• [PROBLEM TO SOLVE] Reproduce the entries below exactly, but only from the line containing "Given: Open the Corporate menu item" to the line containing "This screenshot has height=788, width=940.", inclusive.

• [SOURCE DATA]
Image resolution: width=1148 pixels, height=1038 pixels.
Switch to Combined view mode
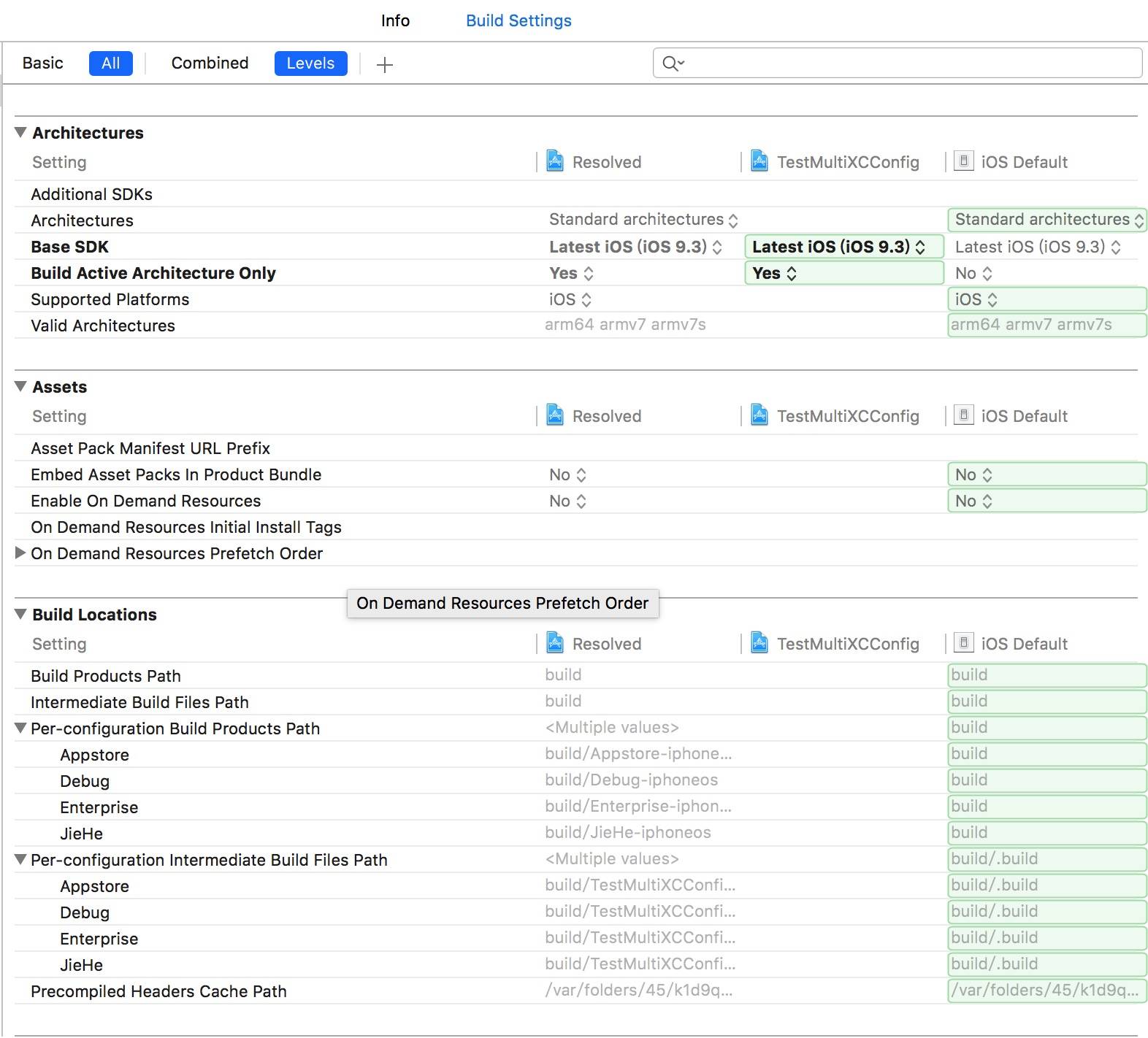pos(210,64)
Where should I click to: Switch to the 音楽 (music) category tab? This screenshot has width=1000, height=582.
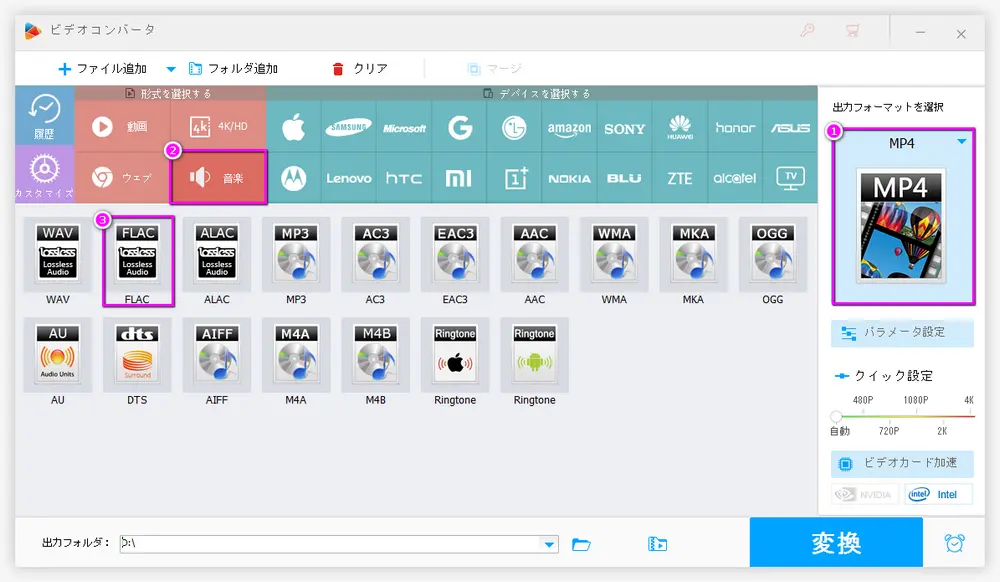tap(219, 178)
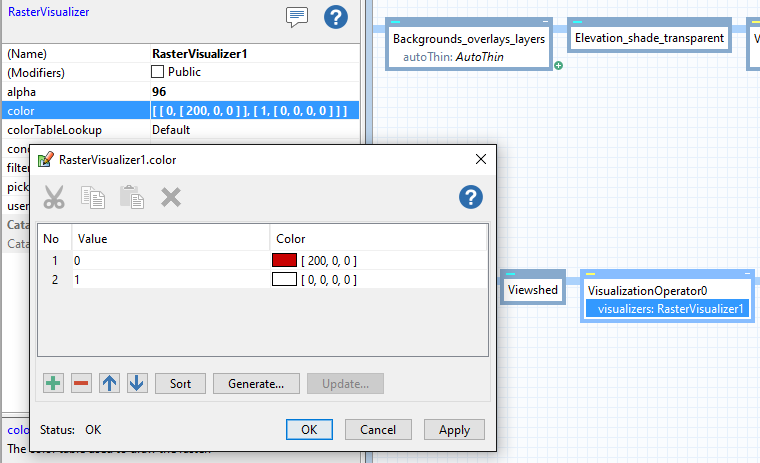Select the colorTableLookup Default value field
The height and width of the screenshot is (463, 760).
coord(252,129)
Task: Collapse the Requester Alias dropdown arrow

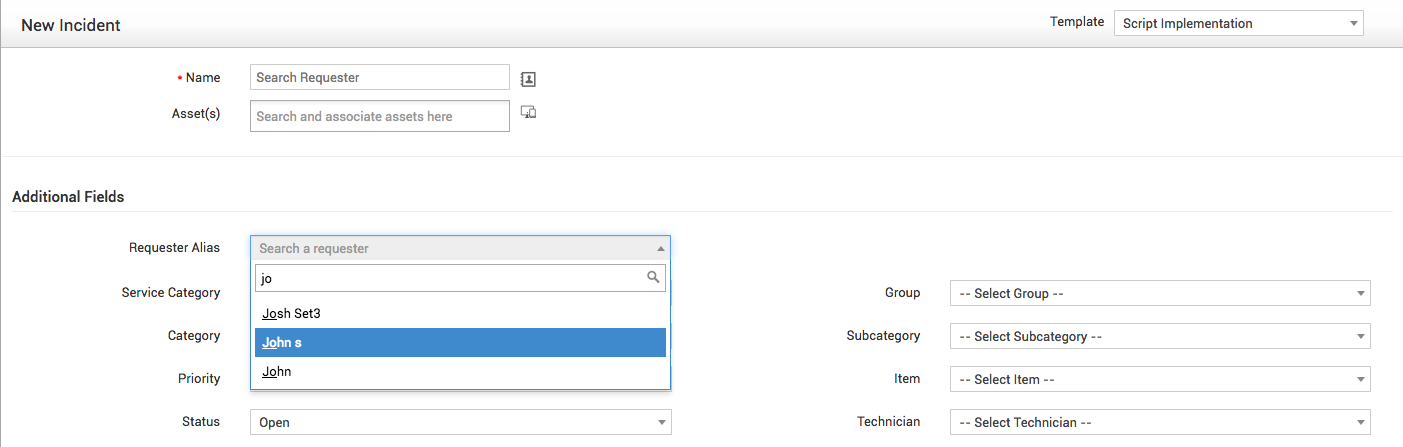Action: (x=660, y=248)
==
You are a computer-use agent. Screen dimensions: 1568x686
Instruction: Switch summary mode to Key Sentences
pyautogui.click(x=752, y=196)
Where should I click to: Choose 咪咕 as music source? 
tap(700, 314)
==
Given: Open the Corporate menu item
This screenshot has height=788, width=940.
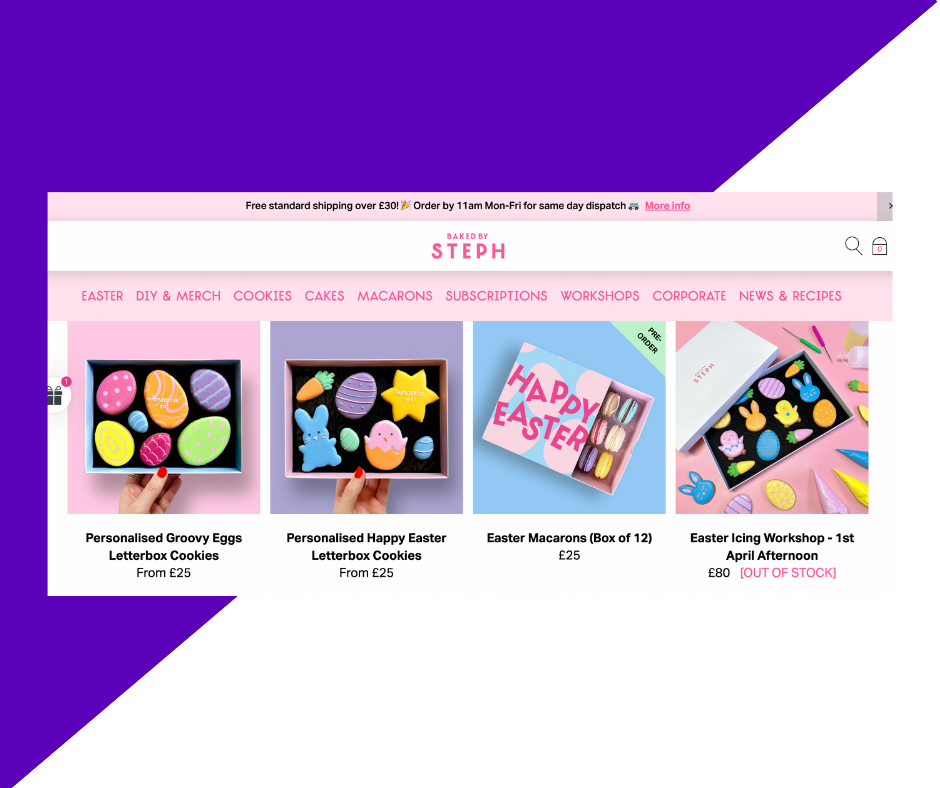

• [PROBLEM SOLUTION]
Given: Open the Corporate menu item
This screenshot has height=788, width=940.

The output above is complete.